Another poet who was in Florence with Landor also chose the subject of Saul for one of his most dramatic efforts. I refer to Robert Browning, who had intellectually much in common with Landor, though his temperament and philosophy of life were quite other. Landor ignored Alfieri’s Saul, Browning imitated it. Earlier, in 1820, Joseph Ephrathi, no doubt instigated by Alfieri’s success, produced a Hebrew drama with Saul as hero. Gutzkow later on wrote a tragedy on the subject. Another who treated of the topic was Byron. He had no likeness to Landor, but was not dissimilar to Alfieri; both were aristocrats, both pretended to cynicism, both were versatile authors, both squanderers of a great opportunity. It is strange that it was left to Alfieri to detect the dramatic possibilities in the tragedy of Saul. Handel’s exploitation of the theme was, naturally, musical rather than dramatic. In the new freedom of the English stage we shall, no doubt, soon have plays and to spare on the subject.

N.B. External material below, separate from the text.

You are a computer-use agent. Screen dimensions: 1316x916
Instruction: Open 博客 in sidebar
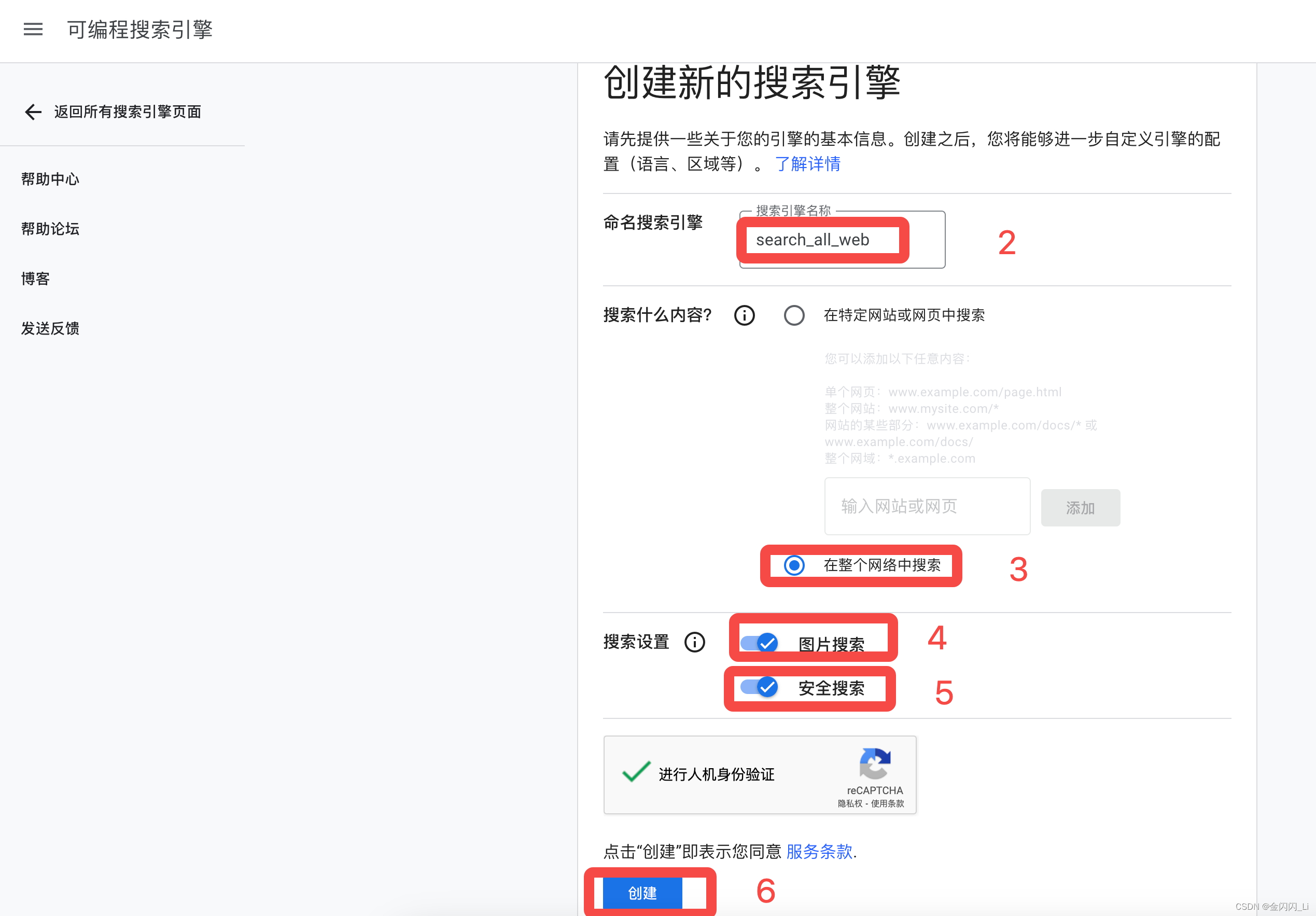coord(36,279)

Landor, as we have seen, makes no use whatever of biblical personages for his dialogues. But English poetry has not done ill with Saul’s memory. Sir Philip Sydney, or one of his age, gave us as beautiful a rendering as we need wish of David’s elegy over Saul and Jonathan. What could be more lovely than
Pleasant they were in life, and fair,
Nor yet did death their love divide.
or than
Ah! Jonathan, my brother! lorn
And friendless I must look to be!—
That heart whose woe thou oft hast borne
Is sore and stricken now for thee!
Young bridegroom’s love on bridal morn,
Oh! it was light to thine for me;
Thy timeless lot I now must plain,
Even on thine own high places slain!
How lowly now the mighty are,
How still the weapons of the war!
We have got rather far from Landor. Yet I cannot but think that the best thought suggested by his Alfieri and Salomon is just Alfieri’s Saul, to which the parties to the “imaginary conversation” make no allusion.